Advent of code 2023 - Day 3: Gear Ratios

2023-12-18

Python

This year I try to record my attempt at solving the Advent of Code 2023 riddles. This is Day 3 - see https:adventofcode.com/2023/day/3

Part 1 #

Lets first read the task:

The engine schematic (your puzzle input) consists of a visual representation of the engine. There are lots of numbers and symbols you don’t really understand, but apparently any number adjacent to a symbol, even diagonally, is a “part number” and should be included in your sum. (Periods (.) do not count as a symbol.)

Here is an example engine schematic:

467..114..
...*......
..35..633.
......#...
617*......
.....+.58.
..592.....
......755.
...$.*....
.664.598..

In this schematic, two numbers are not part numbers because they are not adjacent to a symbol: 114 (top right) and 58 (middle right). Every other number is adjacent to a symbol and so is a part number; their sum is 4361.
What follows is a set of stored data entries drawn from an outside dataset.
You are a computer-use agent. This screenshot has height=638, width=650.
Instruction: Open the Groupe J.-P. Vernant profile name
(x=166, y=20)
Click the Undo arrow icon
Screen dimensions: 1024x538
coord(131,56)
Of course, the actual engine schematic is much larger. What is the sum of all of the part numbers in the engine schematic?
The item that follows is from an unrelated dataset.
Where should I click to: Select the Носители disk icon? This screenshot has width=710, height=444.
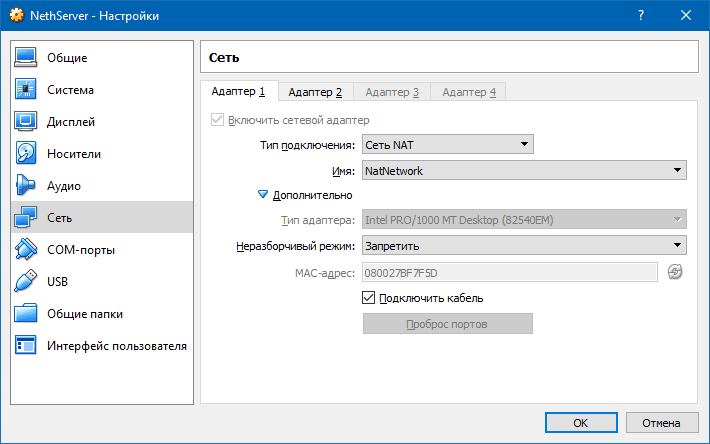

My input file: 2023-12-03-1-aoc.txt

Okay, let’s first get the input as a numpy character array

import numpy as np
import pandas as pd
import sys
import matplotlib.pyplot as plt
from scipy import ndimage as ndi
np.set_printoptions(threshold=sys.maxsize)

txt = pd.read_table('data/2023-12-03-1-aoc.txt', names=['code'])
arr = np.chararray((txt.size, txt.size), unicode=True)
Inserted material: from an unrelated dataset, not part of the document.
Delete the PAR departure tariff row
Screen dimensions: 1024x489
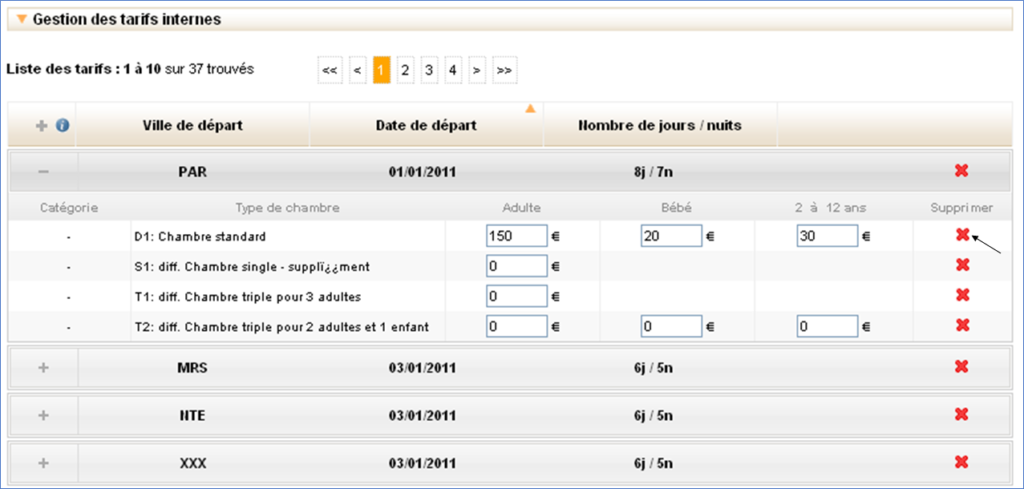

txt['code'] = txt.loc[:, 'code'].apply(lambda x: [i for i in x])

for i, code in enumerate(txt['code']):
    arr[i, :] = code

print((arr[:15, :15]))

[['.' '.' '.' '.' '.' '.' '.' '.' '.' '.' '.' '.' '.' '.' '.']
 ['.' '.' '.' '.' '.' '.' '.' '.' '.' '.' '.' '5' '3' '.' '4']
 ['.' '.' '.' '.' '.' '.' '.' '.' '.' '.' '*' '.' '.' '.' '.']
 ['.' '.' '.' '.' '.' '.' '.' '7' '2' '6' '.' '.' '.' '.' '.']
 ['.' '.' '.' '.' '.' '.' '.' '.' '.' '.' '.' '.' '.' '9' '5']
 ['.' '.' '.' '.' '.' '.' '.' '7' '3' '8' '.' '.' '.' '*' '.']
 ['.' '7' '4' '.' '.' '.' '.' '.' '.' '.' '.' '.' '3' '6' '6']
 ['.' '.' '.' '*' '1' '2' '6' '.' '.' '.' '.' '.' '.' '.' '.']
 ['.' '.' '.' '.' '.' '.' '.' '.' '3' '3' '1' '/' '.' '.' '9']
 ['.' '.' '.' '.' '/' '.' '.' '.' '.' '.' '.' '.' '.' '.' '*']
 ['.' '.' '.' '.' '9' '5' '3' '.' '.' '.' '.' '3' '5' '5' '.']
 ['.' '.' '.' '.' '.' '.' '.' '.' '.' '.' '.' '.' '.' '.' '.']
 ['.' '.' '.' '.' '.' '.' '.' '.' '.' '.' '.' '.' '.' '.' '.']
 ['.' '6' '8' '5' '.' '.' '.' '.' '*' '.' '.' '.' '.' '7' '0']
 ['.' '.' '.' '.' '.' '.' '.' '.' '.' '9' '3' '8' '.' '.' '*']]
/tmp/ipykernel_18336/87086526.py:9: DeprecationWarning: `np.chararray` is deprecated and will be removed from the main namespace in the future. Use an array with a string or bytes dtype instead.
  arr = np.chararray((txt.size, txt.size), unicode=True)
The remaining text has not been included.